The wood will expand/contract from the middle out/in so the center attachment screw can be tightened down. The outboard screws need to allow for the wood to move, so just slot them 1/4" both ways from the screw location across the width. Drill 2 holes cut between them and use a fender washer. (large washer with a small hole)
So you end up with 3 screws on either end of the table, the center ones tightened down and the outboard ones snug, but not tight. You can use clips and slots as shown, but this will work too. Just make sure the wood is kiln dried and acclimated to the room humidity before assembly and finishing. :thumbsup: bill


----------



## joesdad (Nov 1, 2007)

$2800?...wait, I'm still coughing, but you know what? Good for that guy/gal who's commanding that price and getting it. It's the picnic table legs that are killing me.

As to the assembly...ditto what woodnthings mentioned. I usually plow out a .75" wide dado along the length of the brace at approximately a third of the way into the thickness of the stock, stopping just before the ends. And then again with a .25" straight bit dead center of the .75" one. The .25" one goes all the way through the thickness of the stock. I have also used a vinyl fender washer underneath the steel one to assure over time that the table top can always move freely even if the washer was to get a little funky (ie rust, corrosion) A little overkill but for a $1.00 it's not bad insurance.


----------



## Tony B (Jul 30, 2008)

Knucklez said:


> i love this trestle table. sadly it sells for $2800 I might add a correction to this.......the asking price is $2800 and at that price I seriously doubt it sells. _Tony B_
> 
> i'm stumped though, on how to connect the table top to the ' *X* ' shaped base. I second what Woodnthings recommends on Post #2. _Tony B _
> i have seen on the net these tabs or table top clips. I seriously doubt that this would work. I normally use these clips but they would not work in this application. _Tony B_
> Knucklez


Sorry for writing on top of you, but sometimes in a multi-question post, it is easier for me to not lose my place.


----------



## neiabutcher (Oct 10, 2008)

*Trestle Table*

Unless I misunderstood -- you said this was a trestle table.

I built a trestle table and on mine the top is not attached.

The top is heavy enough that it doesn't need to be attached.

I have a cleat on the outside of where it rests on the leg assembly.

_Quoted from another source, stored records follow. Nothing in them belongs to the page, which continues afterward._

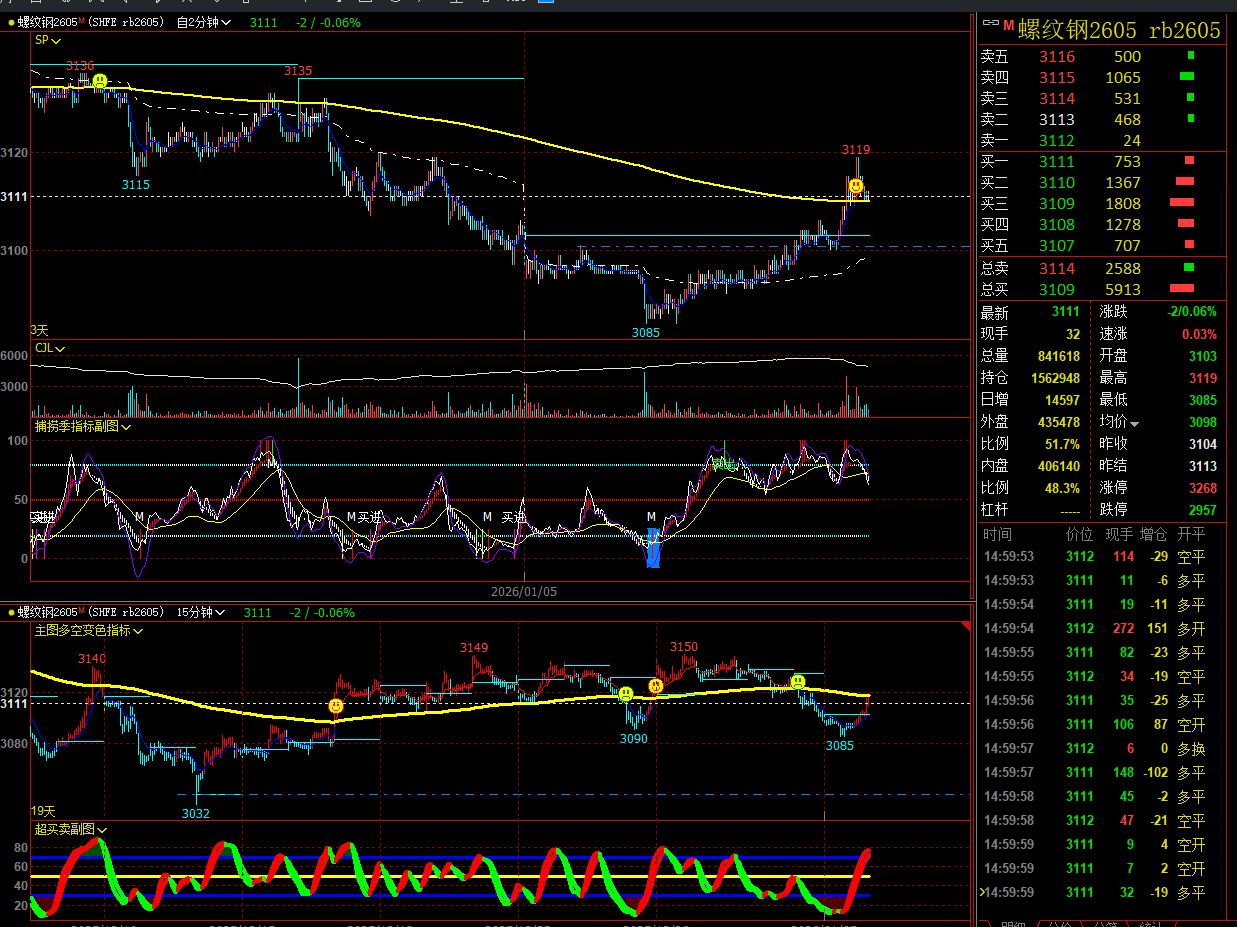Screen dimensions: 1237x927
Task: Expand the SP indicator dropdown
Action: 48,40
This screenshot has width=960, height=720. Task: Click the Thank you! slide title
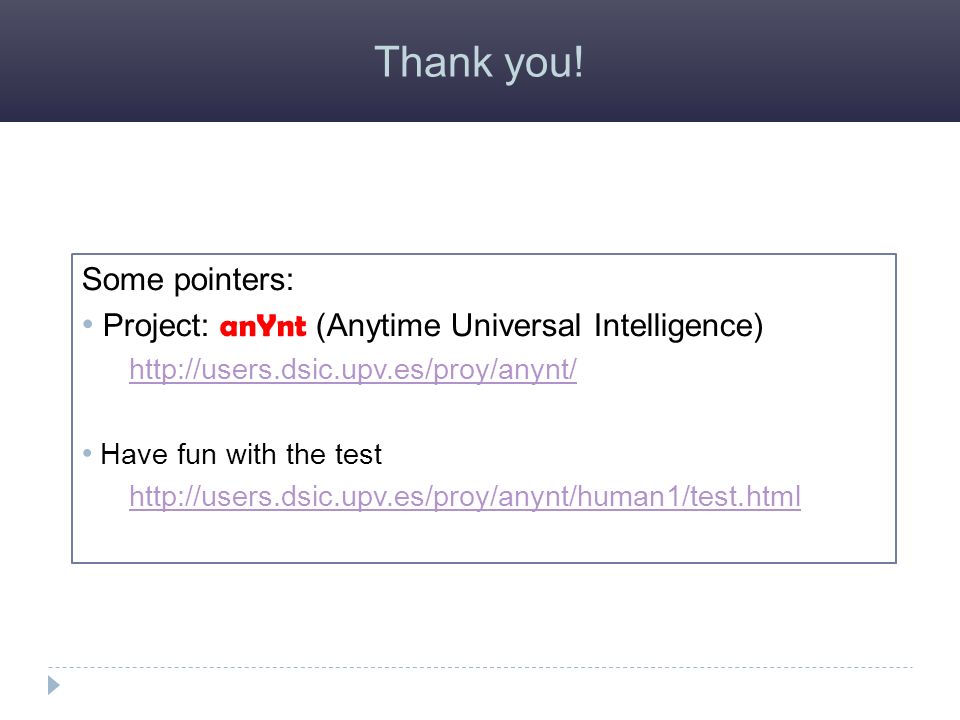tap(479, 62)
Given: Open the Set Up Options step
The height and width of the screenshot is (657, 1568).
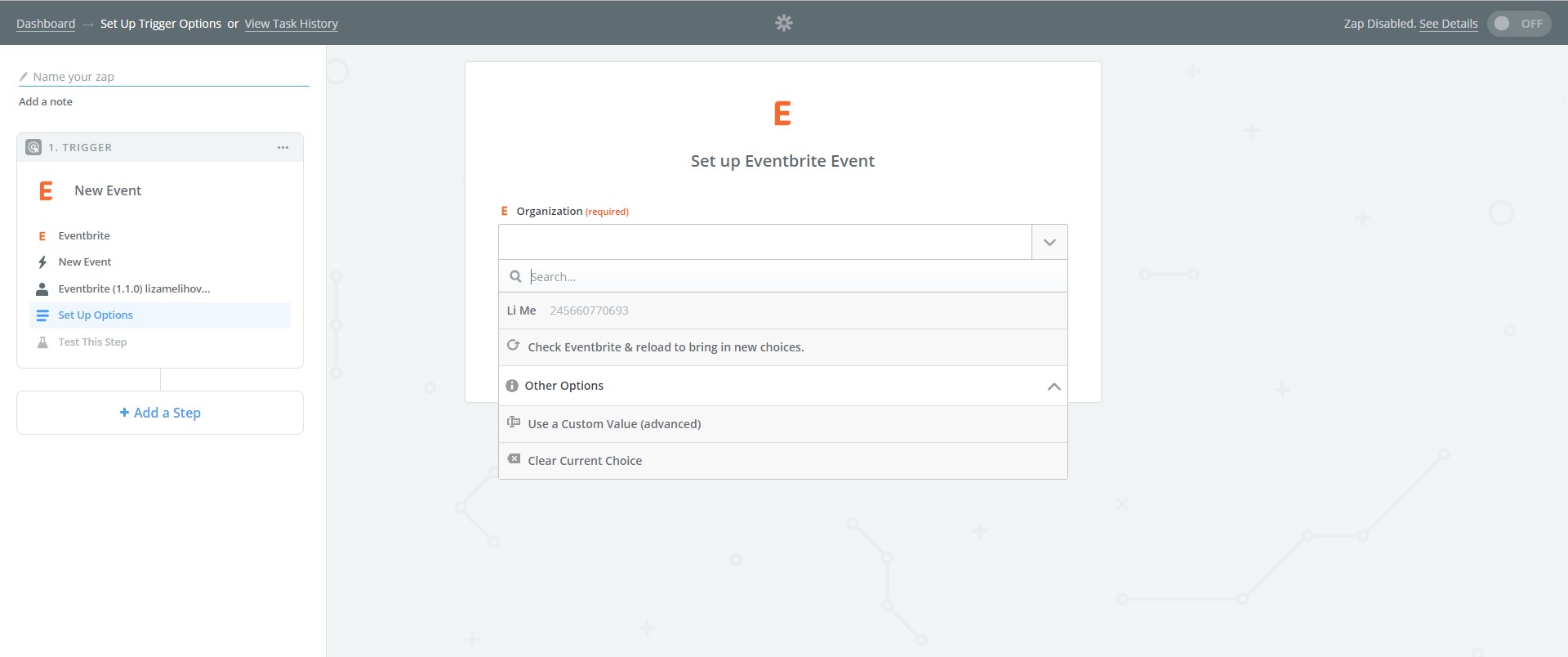Looking at the screenshot, I should pyautogui.click(x=96, y=315).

When I need to move it -- I remove the top and move the leg assembly and then replace the top.

A true trestle table should disassemble and reassemble easily.


----------



## woodnthings (Jan 24, 2009)

*This is a "trestle table"*









Item# SAFTZR
Retail Price: $499.99
Ships free for only: $449.99
Size:: 
Availability: Usually ships in 1-2 weeks.
Source: http://www.nextag.com/trestle-table/stores-html
The original post is not "exactly a trestle table" if I'm correct. The top can not be removed without the legs falling over on the OP picture. A Traditional trestle table will stand alone if the top is removed, you are correct. So advice was given based on the photo shown. Sorry for any confusion. The movement issue remains unless the top is not mechanically fastened to the legs. :thumbsup: bill


----------



## Mike Gager (Jan 11, 2009)

its a picnic table!

http://www.doityourself.com/stry/table

to answer your question the top of the X will have a horizontal support silmilar to the one on the ground that attaches to the table top. simple elongated holes with screws would solve any movement problem


err after reading is exactly what woodnthings said lol


----------



## rrich (Jun 24, 2009)

Is it just me, or does the picture look like a backyard "Picnic" table that the legs are sitting on a piece of stabilizing wood?


----------



## bubba135 (Jun 23, 2010)

*here's how we made one*

http://www.youtube.com/user/rehuds#p/a/u/0/4BpL0hEZzuI


----------



## Chippin-in (Feb 4, 2010)

In regards to movement on table tops: I built an end table last year and the people really liked it so they want another. It has been almost a year since I built it and they have not said anything about problems with the top or any other part. Should I assume that what I did worked okay? 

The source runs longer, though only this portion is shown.